Parmi les nouveautés visibles figure l’introduction de feux latéraux ambrés intégrés aux rétroviseurs. Ces lumières de sécurité servent à avertir les autres pilotes lorsqu’une monoplace roule à moins de 20 km/h ou est immobilisée sur la piste. Elles s’allument également lorsqu’une voiture est arrêtée au départ en position neutre, avant de s’éteindre dès que le premier rapport est engagé.
Mais c’est surtout le feu de la structure d’impact arrière qui attire l’attention. Désormais de forme ovale, afin d’économiser environ 180 grammes, il devient un véritable indicateur de l’état énergétique de la voiture, avec trois modes de fonctionnement distincts.
Un clignotement simple indique que le MGU-K délivre moins que sa puissance maximale de 350 kW. Deux clignotements signifient que le MGU-K ne fournit aucune puissance, sans pour autant recharger la batterie. Enfin, des clignotements rapides et répétés signalent que le MGU-K est en phase de recharge alors que le moteur thermique fonctionne à pleine charge – un mode bien connu dans le paddock sous le nom de « super clipping ».
Dans cette configuration, le pilote reste à fond d’accélérateur, mais le MGU-K passe en mode générateur. Il exerce alors une résistance sur le moteur thermique et récupère de l’énergie, jusqu’à 250 kW, pour recharger la batterie - sans exploiter toute la capacité maximale du système.

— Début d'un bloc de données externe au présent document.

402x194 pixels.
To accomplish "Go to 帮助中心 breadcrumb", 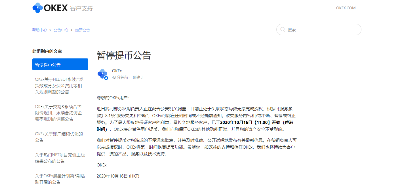I will pyautogui.click(x=40, y=30).
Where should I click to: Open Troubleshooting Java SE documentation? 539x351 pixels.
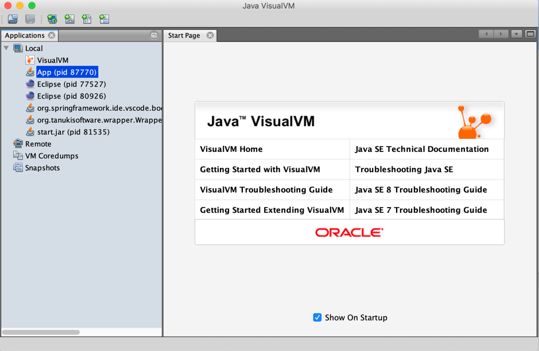click(403, 169)
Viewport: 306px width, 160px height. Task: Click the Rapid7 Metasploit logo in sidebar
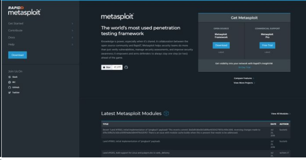point(25,11)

Les feux rouges situés sur les flancs des endplates de l’aileron arrière reproduisent exactement le même schéma lumineux que celui de la structure d’impact arrière, afin d’assurer une cohérence visuelle.

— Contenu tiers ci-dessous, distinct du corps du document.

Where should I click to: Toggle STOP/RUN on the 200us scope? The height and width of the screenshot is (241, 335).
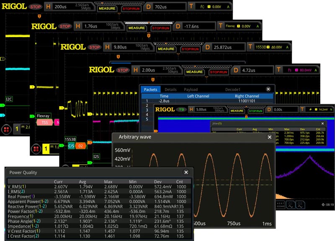coord(131,8)
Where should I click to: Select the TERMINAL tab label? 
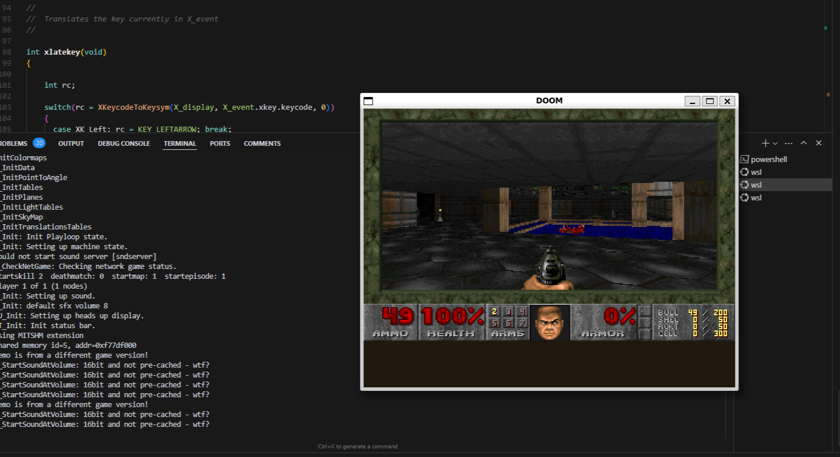coord(179,143)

Ce nouveau système a toutefois provoqué un moment de flottement lors des essais de la semaine dernière : sur une Williams, l’un des feux d’extrémité d’aileron n’a pas fonctionné, laissant apparaître un seul clignotement. De quoi semer le doute quant à une éventuelle signification différente, alors que les deux feux auraient dû clignoter simultanément. Une simple panne !
Par ailleurs, le feu rouge de la structure d’impact arrière conserve ses fonctions traditionnelles. Il s’illumine dans les phases de vitesse réduite, comme sous voiture de sécurité, virtual safety car, drapeaux jaunes agités, lorsque le limiteur de vitesse est activé, ou encore en tant que feu de pluie lorsque la voiture roule en pneus intermédiaires ou pluie.
Enfin, ce feu peut toujours devenir bleu lorsque le pilote au volant ne dispose pas d’une superlicence complète, notamment lorsqu’un pilote autorisé uniquement à participer aux essais libres du vendredi prend le volant lors d’une séance EL1.
Avec ces évolutions, la F1 cherche à rendre la complexité énergétique de ses nouvelles monoplaces plus lisible, tant pour les pilotes que pour les commissaires... et les observateurs attentifs.